Rose & Cardamom Phirini


Phirini is an Indian style rice pudding using basmati rice with the cardamom and rose gives it a truly Indian flavour. This dessert brings back wonderful memories of my last visit to north India to photograph Holi as phirini a special desert eaten during festivals all served up in little mud pots.

Ingredients – Serves 2

2 Tea India cardamom chai teabags

1 ¼ pints of full fat milk

¼ cup basmati rice

2 tablespoon of food-grade rose petals or dried roses

(I use Polly’s Petals rose petals as they have a wide selection of edible rose petals)

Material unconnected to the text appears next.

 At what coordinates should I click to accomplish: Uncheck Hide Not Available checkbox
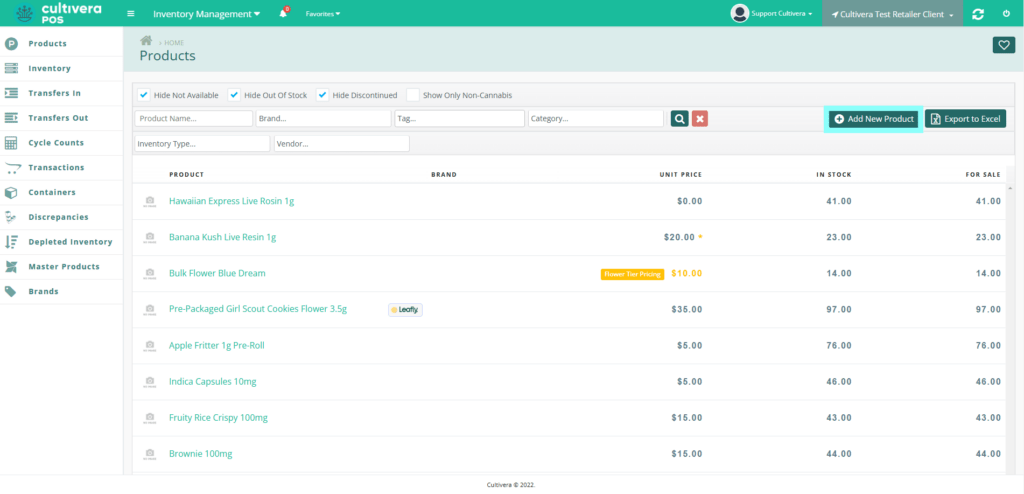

3 tbsp honey (or maple syrup if you prefer)

1 tsp vanilla essence

sliced almonds and rose petals for decoration


Wash then soak rice for 45 minutes this helps with speeding up the cooking time.

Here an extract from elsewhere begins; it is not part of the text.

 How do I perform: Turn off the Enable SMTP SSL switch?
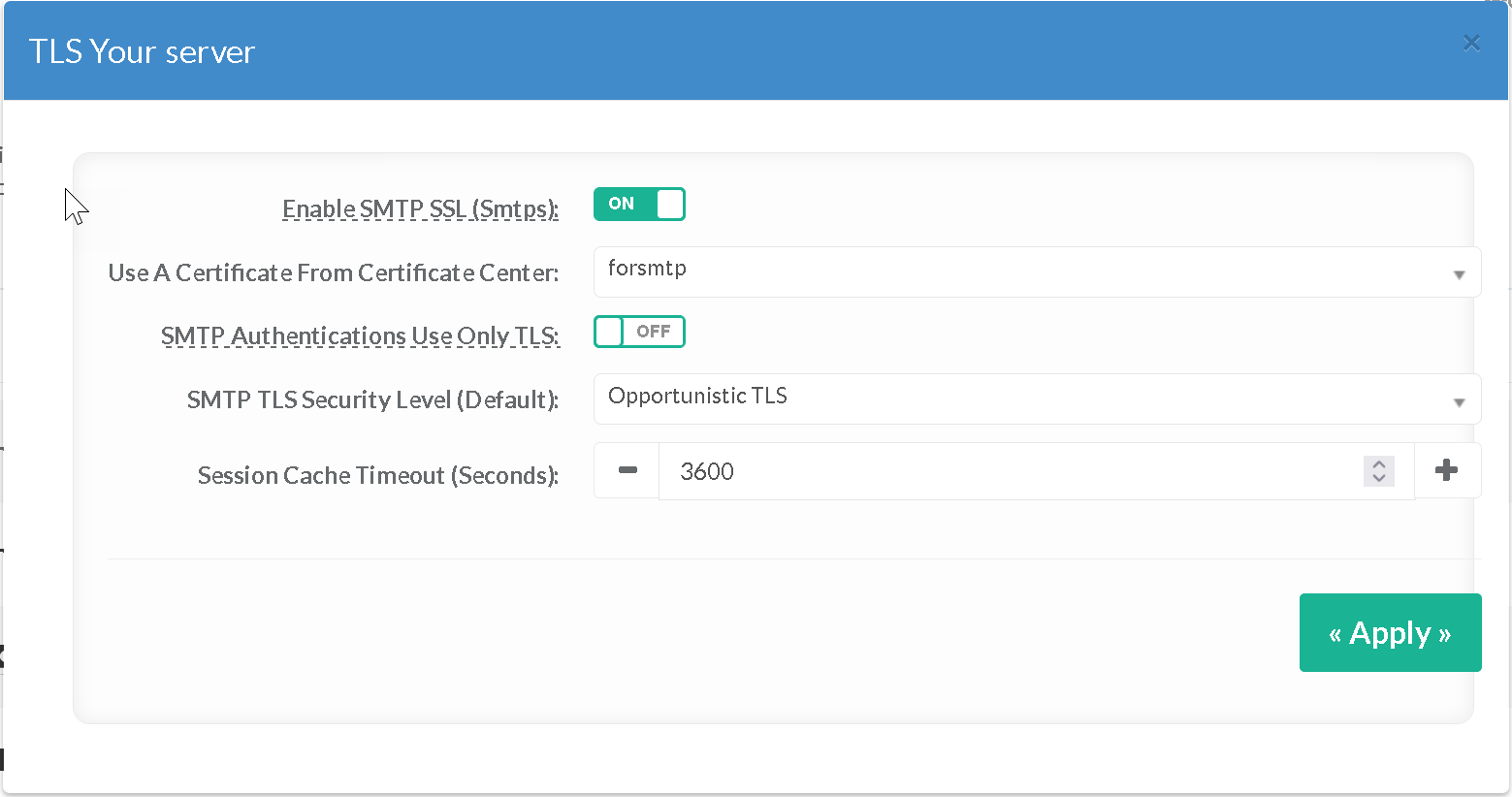[639, 205]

Drain the rice and spread it onto a sheet of kitchen paper to dry completely.

Once dry, grind the rice in a blender to a coarse sand (not a fine powder)

Now, in a heavy bottom pan, bring the milk up to heat.

Once the milk it hot reduce the heat to a simmer and add the rose petals and cardamom tea bags.

Simmer for 5 mins so that the milk becomes infused with the flavours of the tea and petals.

Strain the milk & place back in the pan on the heat adding the ground rice, the vanilla and honey. Make sure you keep stirring continuously to avoid lumps forming and the bottom of the pan burning.

Simmer until it thickens to your preferred consistency then pour into dishes for serving.

This pudding can be served hot or cold.

Serve with sliced almonds and a sprinkle of rose petals on top.